La competizione euro-cinese per il gas russo è invece in gran parte sulla priorità dell’allocazione degli investimenti. Sebbene una logica di differenziazione suggerirebbe di guardare a Est, tuttavia per Gazprom i clienti europei restano al momento gli unici in grado di garantire alti prezzi e il rispetto del diritto e dei contratti, mentre i cinesi hanno già tentato di ottenere prezzi molto inferiori a quelli europei e non offrono grandi garanzie di affidabilità in caso di contenzioso. Lo sviluppo orientale di Gazprom senza dubbio ci sarà (soprattutto su altri clienti asiatici), ma in ultima analisi le dinamiche del rapporto con l’Europa sono destinate a rimanere endogene, almeno nel corso del decennio.

Della (ipotetica) minaccia russa

GazpromSembra non passare mese senza che qualcuno lanci un allarme sulla morsa di Gazprom e della Russia sull’Europa. L’ultimo in ordine di tempo è Pietro Briggi su Meridiani, ma credo non mancheranno nuove voci nel coro.

Senza dubbio, le forniture russe sono indispensabili per l’Europa e per l’Italia. Ma chi parla di rischi concreti per i Paesi dell’Europa occidentale, dovrebbe prima confrontarsi con due punti non trascurabili. Il primo è che il gas russo rappresenta poco più del 20% dei consumi europei: anche se per alcuni Paesi dell’Est le alternative sono poche, nel caso dei grandi consumatori siamo ben lontani da una situazione di drammatica dipendenza (il dato per l’Italia nel 2011 è stato 34%).

E questo senza considerare che la capacità di importazione europea – e italiana – è sottoutilizzata, tanto che sfruttando le infrastrutture esistenti e collegando le reti nazionali in modo efficace sarebbe in linea teorica possibile fare del tutto a meno delle forniture russe. Almeno secondo  quanto dichiarato da Leonardo Bellodi di Eni di fronte alla 10a Commissione del Senato.

Un secondo punto con cui devono misurarsi i catastrofisti anti-russi è ancor più elementare: perché mai la Russia dovrebbe interrompere le forniture verso l’Europa? Al massimo può provarci l’Ucraina, per qualche giorno e solo per ricattare Mosca. Ma nulla più: e per questo basta lo stoccaggio, che peraltro Gazprom sarebbe ben contenta di finanziare anche in territorio europeo.

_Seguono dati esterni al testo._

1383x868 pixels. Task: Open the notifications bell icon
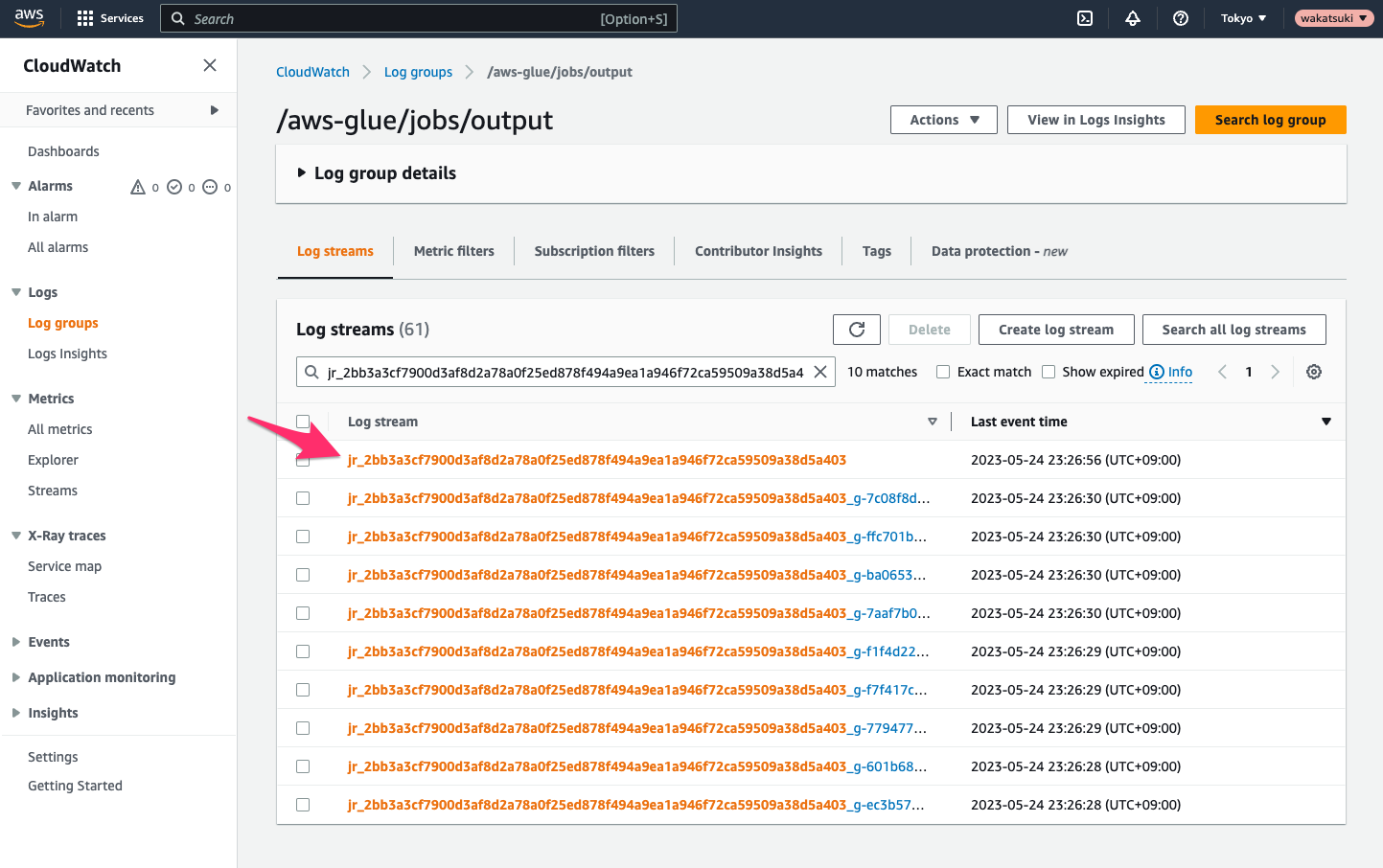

La Russia ha infatti nei mercati europei la sua prima destinazione di esportazione di combustibili fossili: su 255 miliardi di proventi, 156 sono arrivati dall’UE, tra cui la gran parte dei 43 totali relativi al gas naturale (dati del World Energy Outlook 20011 della IEA, riferiti al 2010). Difficilmente si possono immaginare ragioni per cui la Russia potrebbe dimostrarsi un fornitore inaffidabile e mettere a rischio questo flusso di cassa, che peraltro corrisponde a un quinto del PIL e due terzi delle esportazioni.

Oserei dire che c’è molto da pensare, per gli anti-russi per partito preso. Questo non significa che non ci sia bisogno di diversificazione dei fornitori, oltre che delle rotte (con buona pace dei tedeschi): ma questo è un altro discorso, a cui l’allarmismo fa più danni che servigi, confondendo le acque.

Venendo alle questioni più direttamente di casa nostra, anche nell’intricata vicenda Eni/Snam RG si profila all’orizzonte il rischio russo, anche se come pura ipotesi (plausibilmente senza prospettive reali: ma gli sparacchi servono a questo, no?). A parlarne è Alessandro Plateroti in un ottimo pezzo sul Sole24Ore di ieri, che torna molto più realisticamente a ventilare l’ipotesi di una super-Terna (in mano a CDP), regina europea delle reti. A Passera piacendo, sarebbe un’ottima idea. Aspettiamo fiduciosi gli sviluppi.